PROMPT: Pull out every line below that contains the word "Instruction", copying each one in full.

BEGIN RECORDS FOR THE EXERCISE

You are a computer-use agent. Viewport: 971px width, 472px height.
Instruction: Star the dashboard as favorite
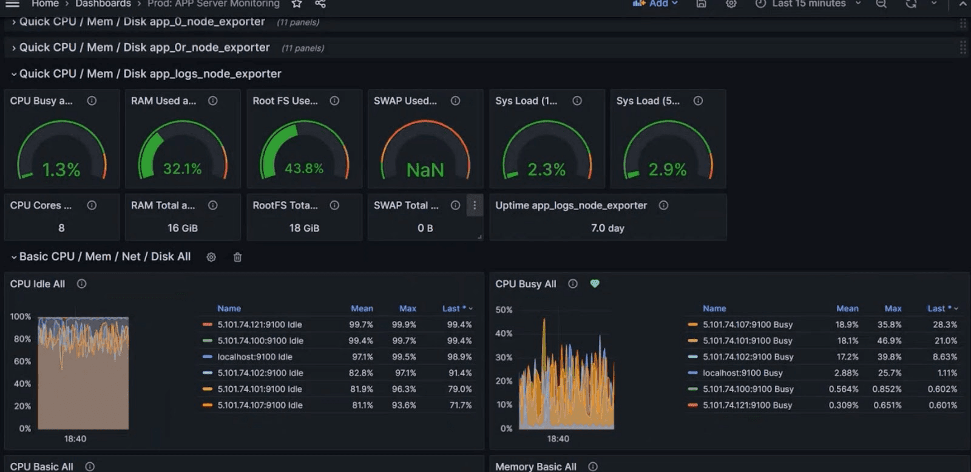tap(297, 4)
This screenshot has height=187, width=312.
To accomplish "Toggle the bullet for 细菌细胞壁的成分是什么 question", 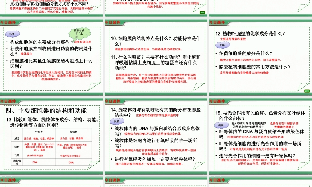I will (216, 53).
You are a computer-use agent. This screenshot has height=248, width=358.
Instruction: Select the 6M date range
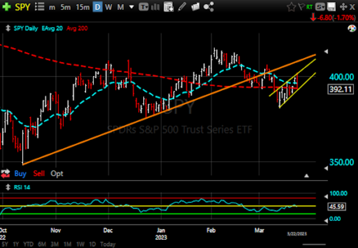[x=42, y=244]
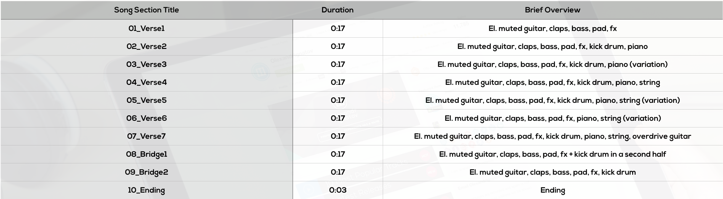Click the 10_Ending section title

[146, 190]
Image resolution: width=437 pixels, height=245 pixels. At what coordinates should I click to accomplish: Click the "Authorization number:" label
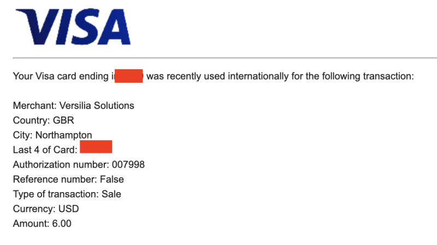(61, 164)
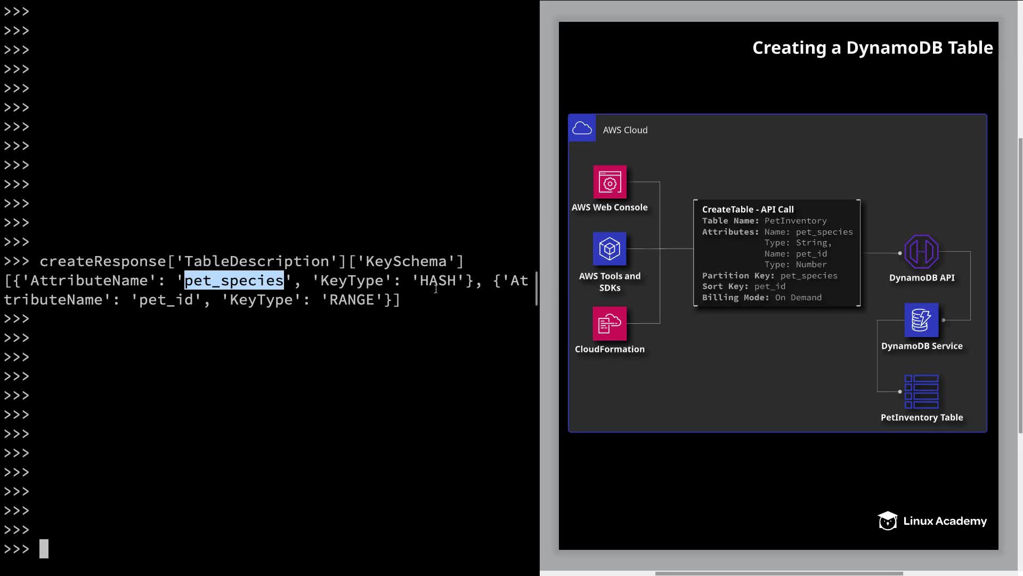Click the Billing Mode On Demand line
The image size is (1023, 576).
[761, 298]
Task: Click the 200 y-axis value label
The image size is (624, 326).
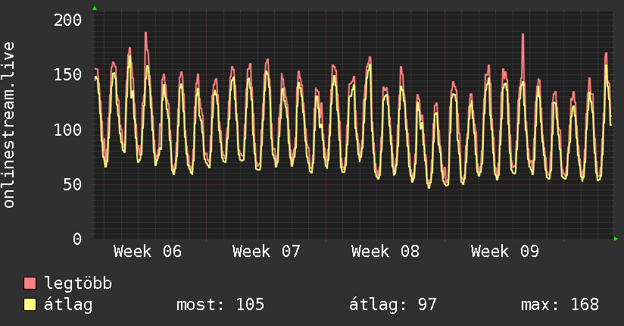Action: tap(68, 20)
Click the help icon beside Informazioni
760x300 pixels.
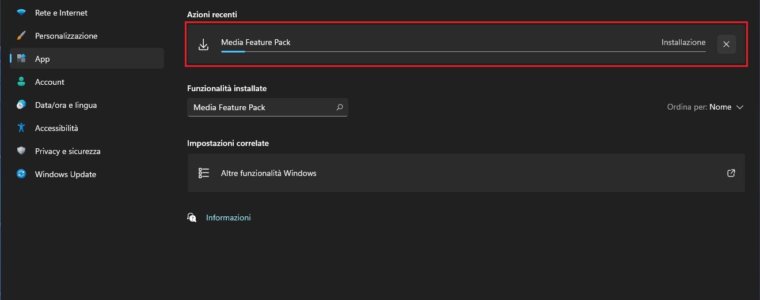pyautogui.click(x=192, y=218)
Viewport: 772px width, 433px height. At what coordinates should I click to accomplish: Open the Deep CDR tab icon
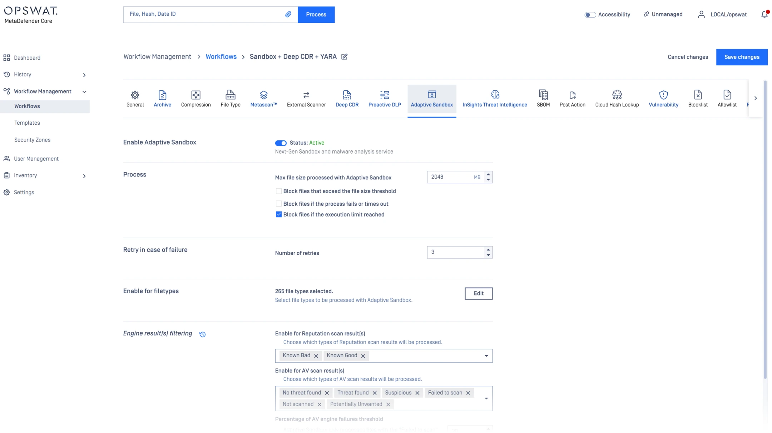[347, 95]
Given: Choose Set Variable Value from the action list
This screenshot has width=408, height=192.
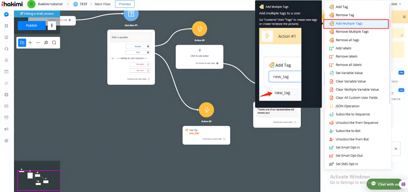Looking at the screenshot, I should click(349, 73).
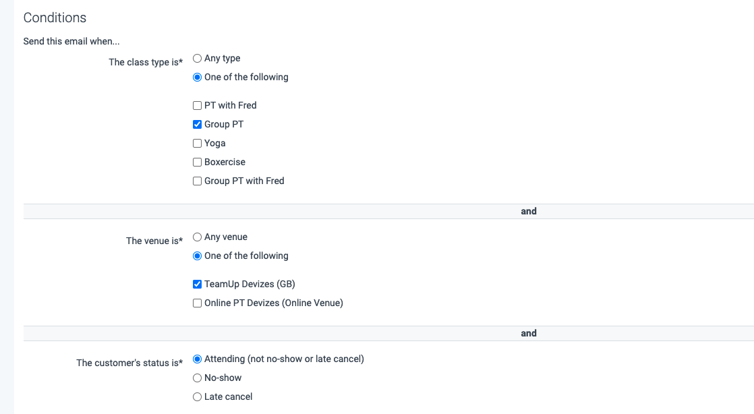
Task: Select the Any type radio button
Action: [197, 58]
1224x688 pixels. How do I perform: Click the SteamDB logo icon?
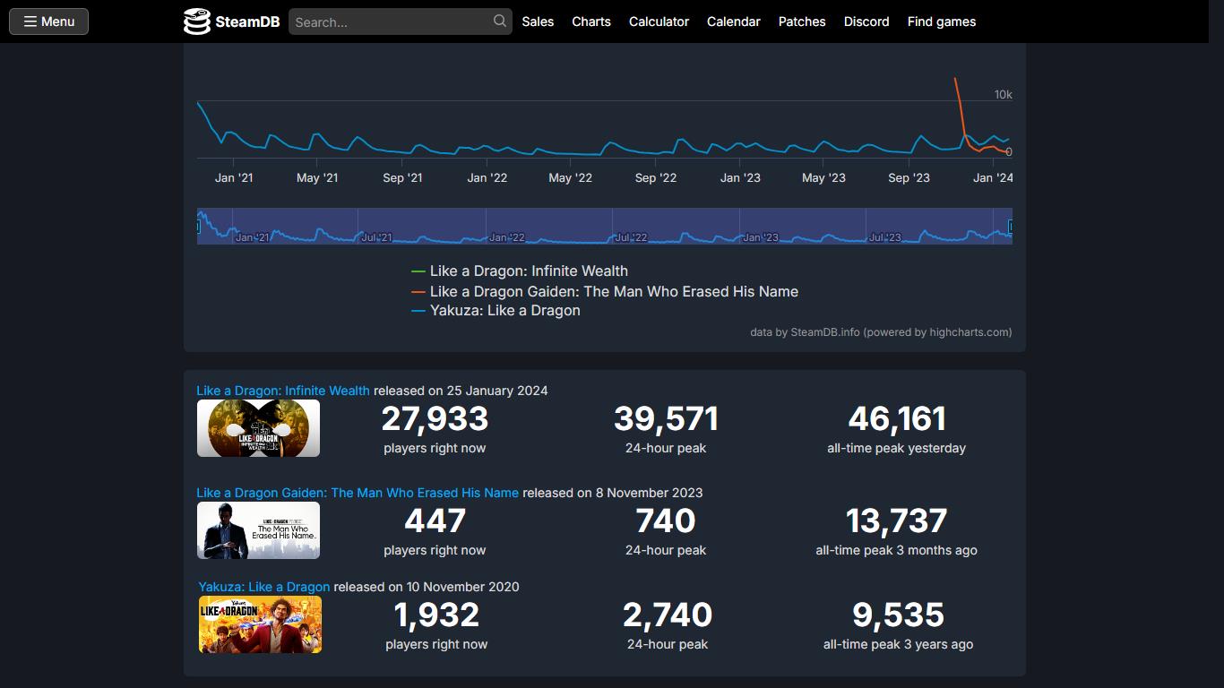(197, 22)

END RECORDS FOR THE EXERCISE
BEGIN RECORDS FOR THE EXERCISE

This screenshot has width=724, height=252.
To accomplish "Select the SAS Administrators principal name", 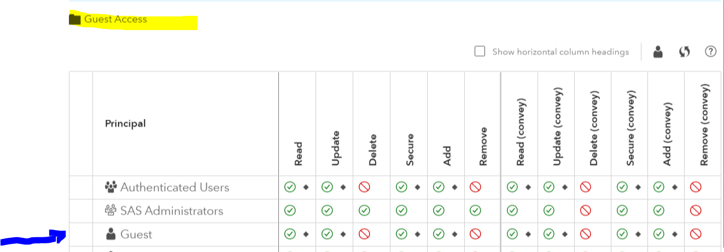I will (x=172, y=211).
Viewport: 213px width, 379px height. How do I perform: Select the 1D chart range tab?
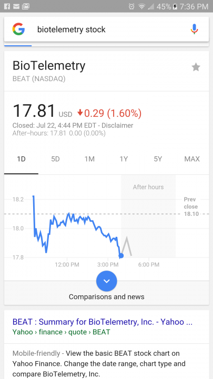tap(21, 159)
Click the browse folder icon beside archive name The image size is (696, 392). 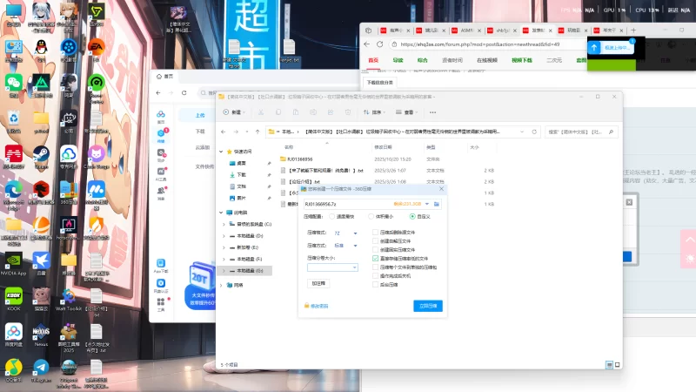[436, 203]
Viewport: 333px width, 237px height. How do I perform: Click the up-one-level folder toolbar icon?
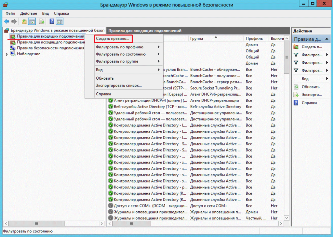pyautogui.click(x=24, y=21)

END RECORDS FOR THE EXERCISE
BEGIN RECORDS FOR THE EXERCISE

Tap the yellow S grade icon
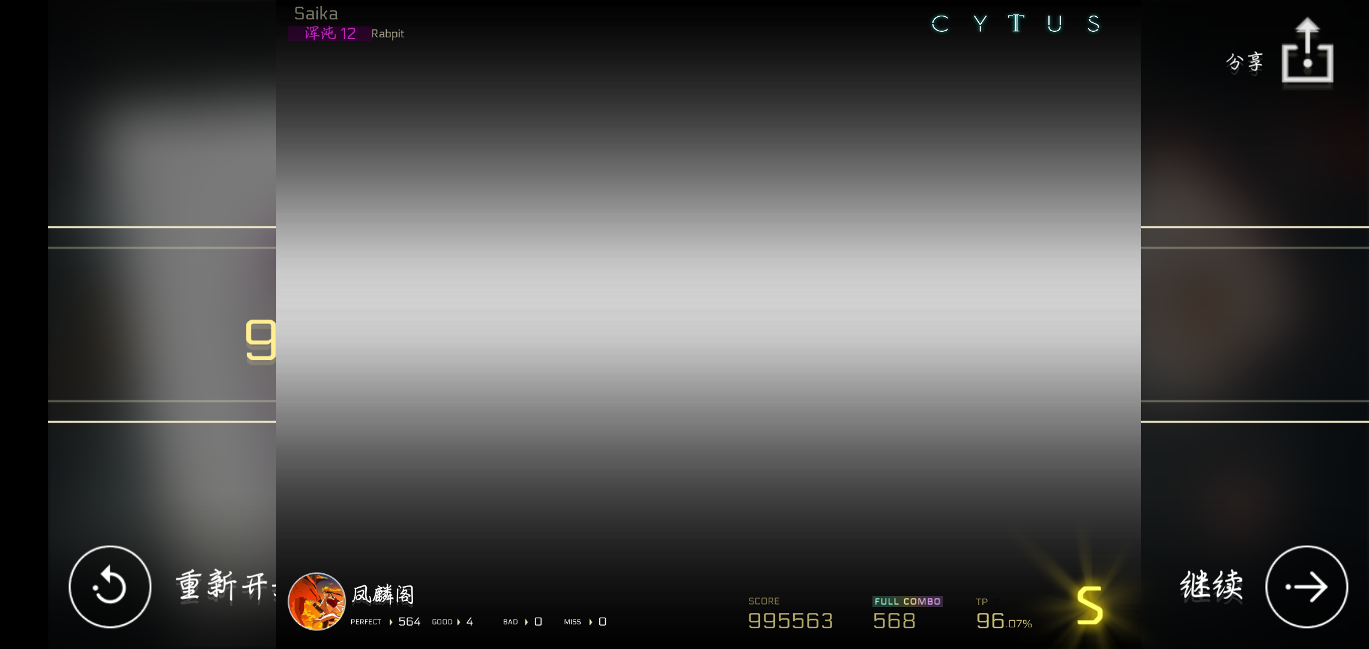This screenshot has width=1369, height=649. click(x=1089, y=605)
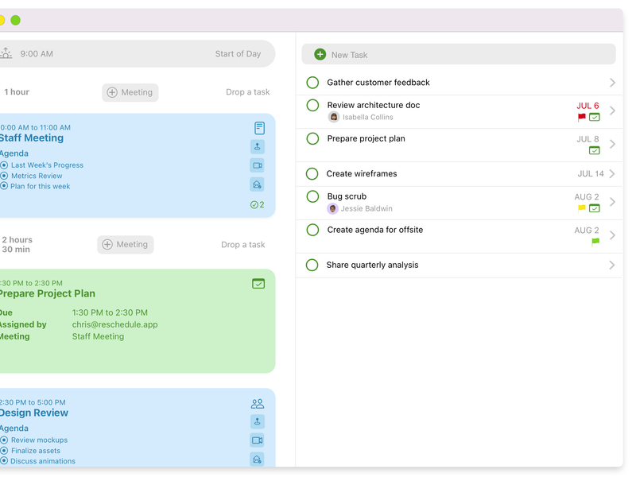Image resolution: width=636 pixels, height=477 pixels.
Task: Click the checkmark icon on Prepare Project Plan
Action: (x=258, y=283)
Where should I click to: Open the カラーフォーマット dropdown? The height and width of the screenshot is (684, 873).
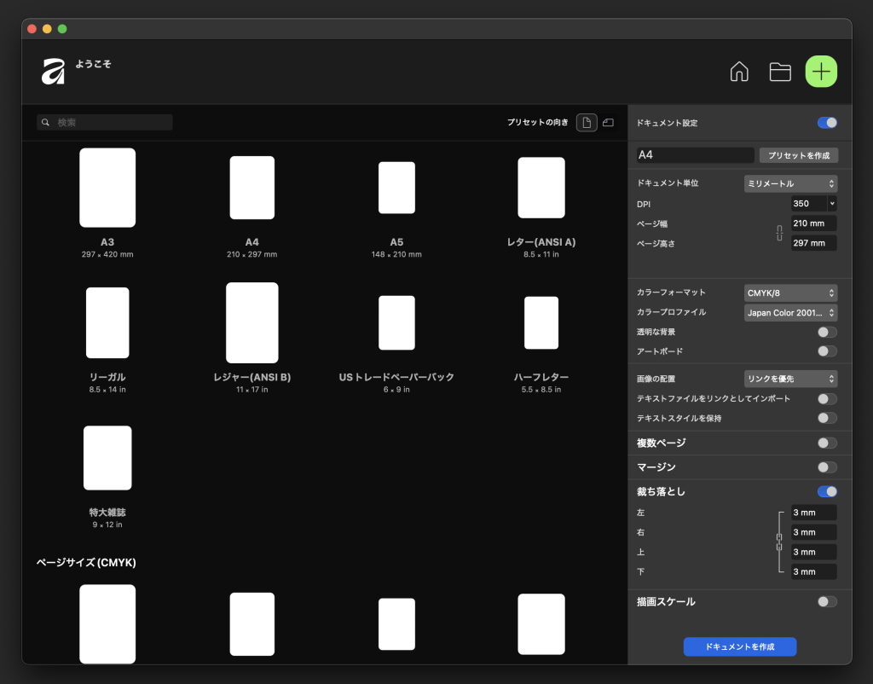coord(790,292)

END RECORDS FOR THE EXERCISE

RESPONSE TO THIS TASK:
Instruction: Star the dashboard as favorite
Instruction: Select the 6M date range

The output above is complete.